Description of the task → Extract from the listing the lines starting with the one containing "This screenshot has height=896, width=1344." and ending with the one containing "pyautogui.click(x=1126, y=312)", both included, and reproduce them verbatim. Omit the pictures.

[Start of Data shown]

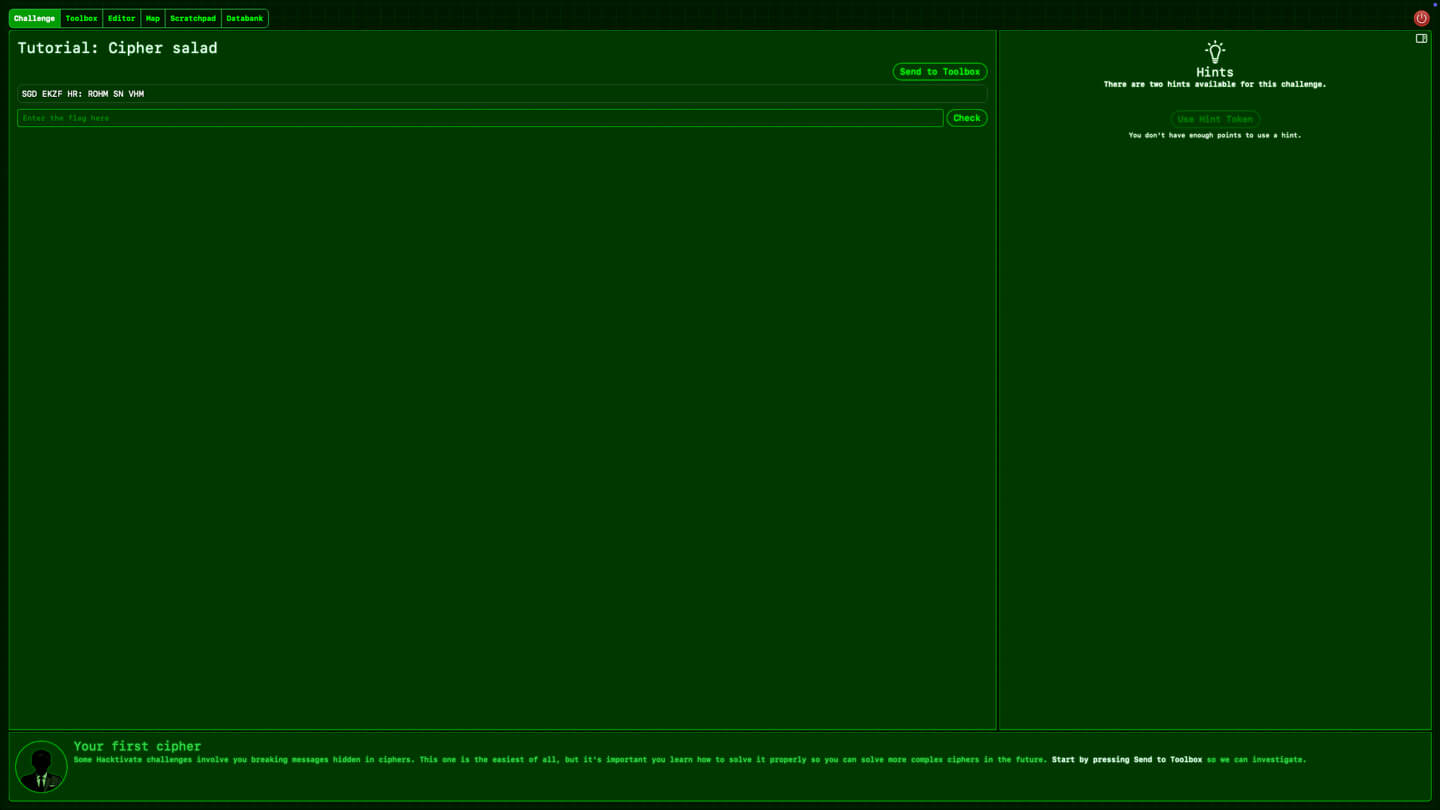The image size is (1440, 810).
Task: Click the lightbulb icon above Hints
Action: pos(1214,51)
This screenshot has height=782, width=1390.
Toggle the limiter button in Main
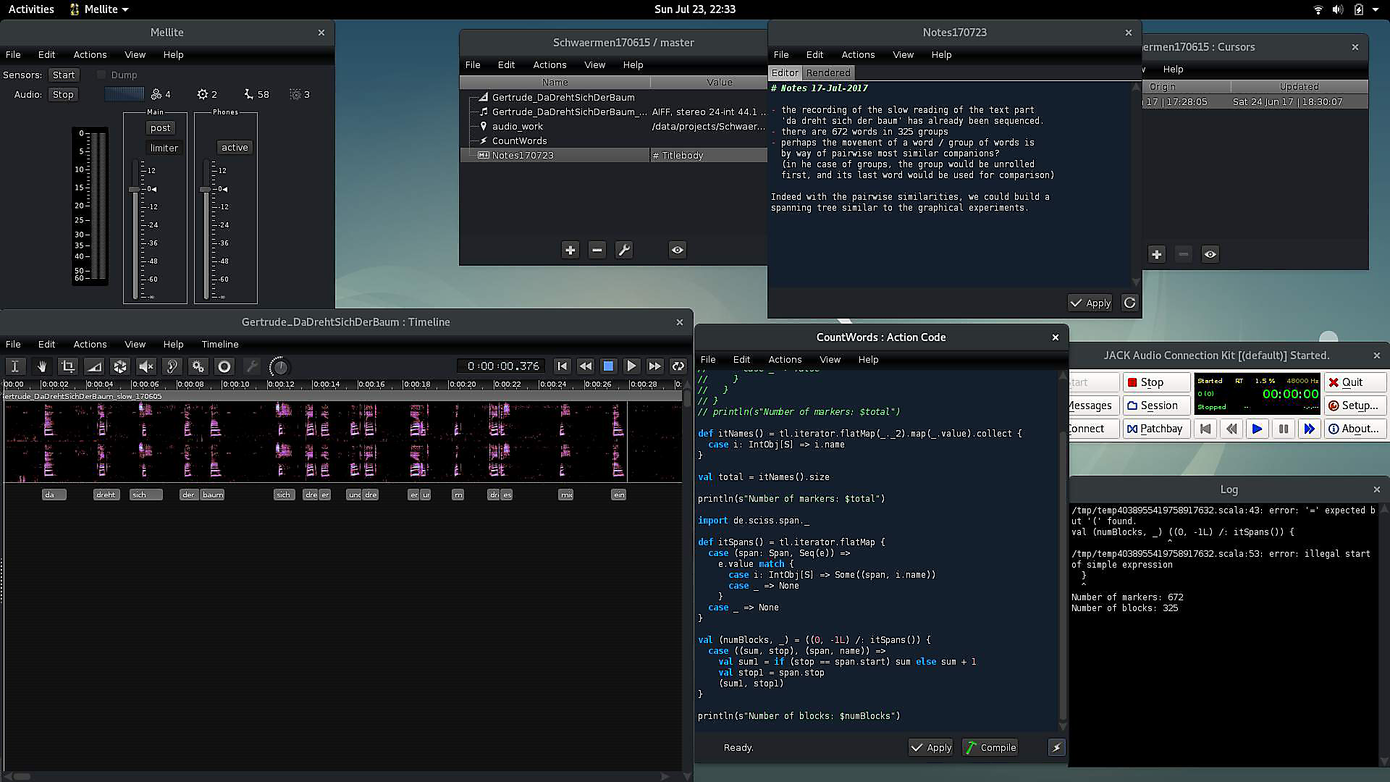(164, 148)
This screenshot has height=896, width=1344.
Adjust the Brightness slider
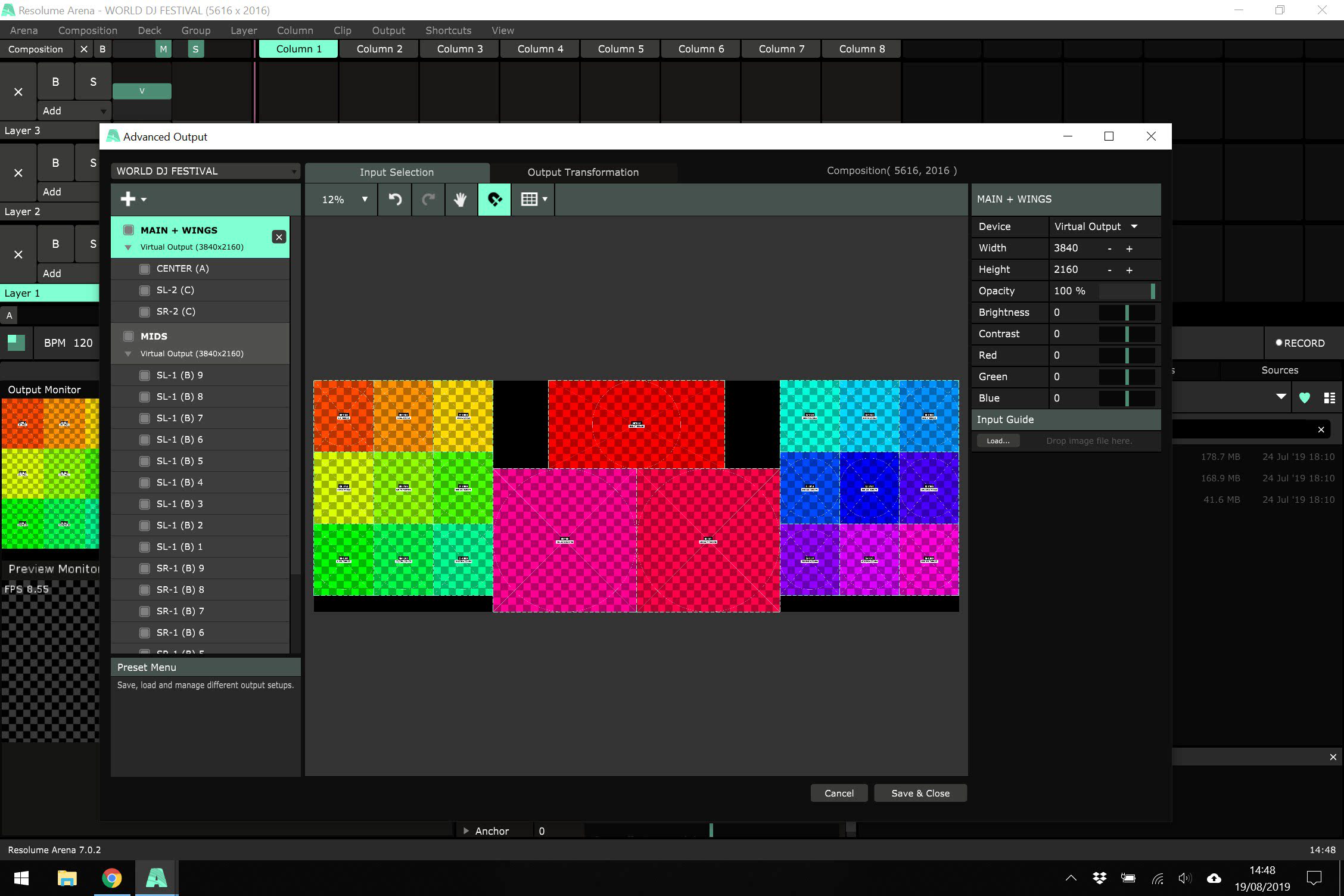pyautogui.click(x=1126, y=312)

[End of Data shown]
[Start of Data shown]

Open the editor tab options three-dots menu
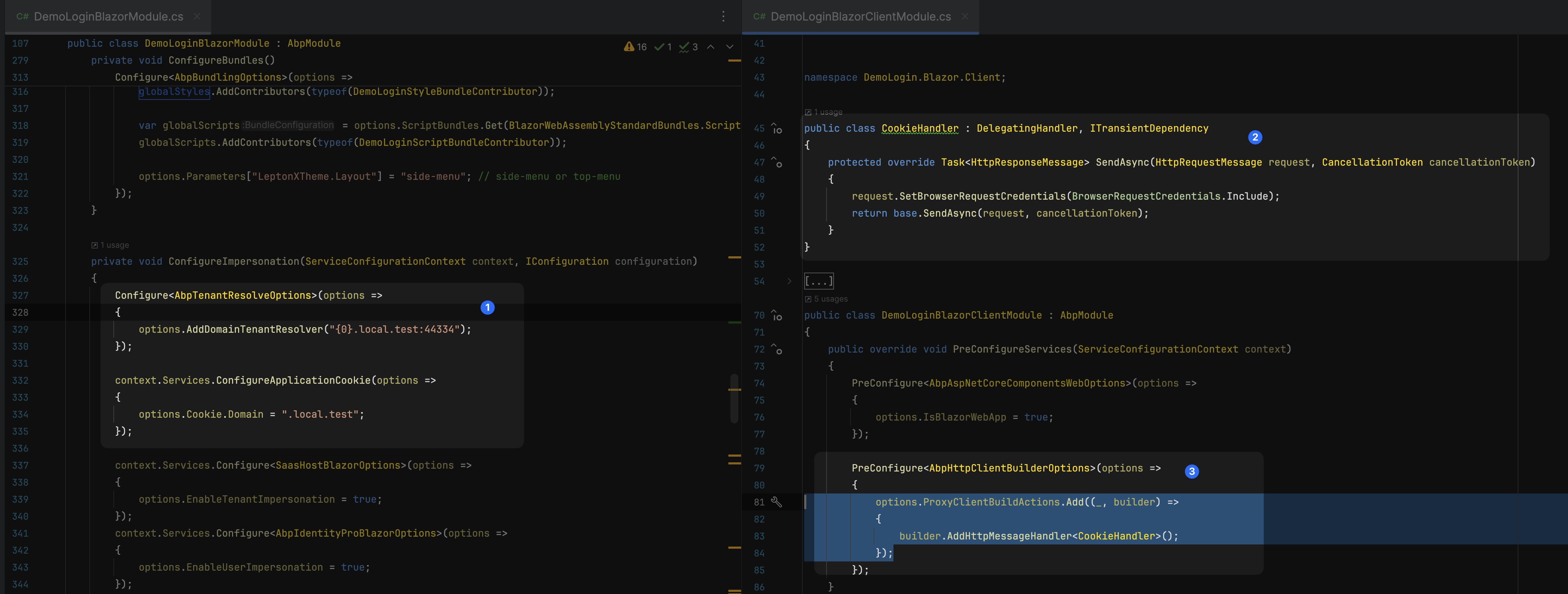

[End of Data shown]

Written answer →
This screenshot has height=896, width=1344.
Adjust the Brightness slider
pyautogui.click(x=1126, y=312)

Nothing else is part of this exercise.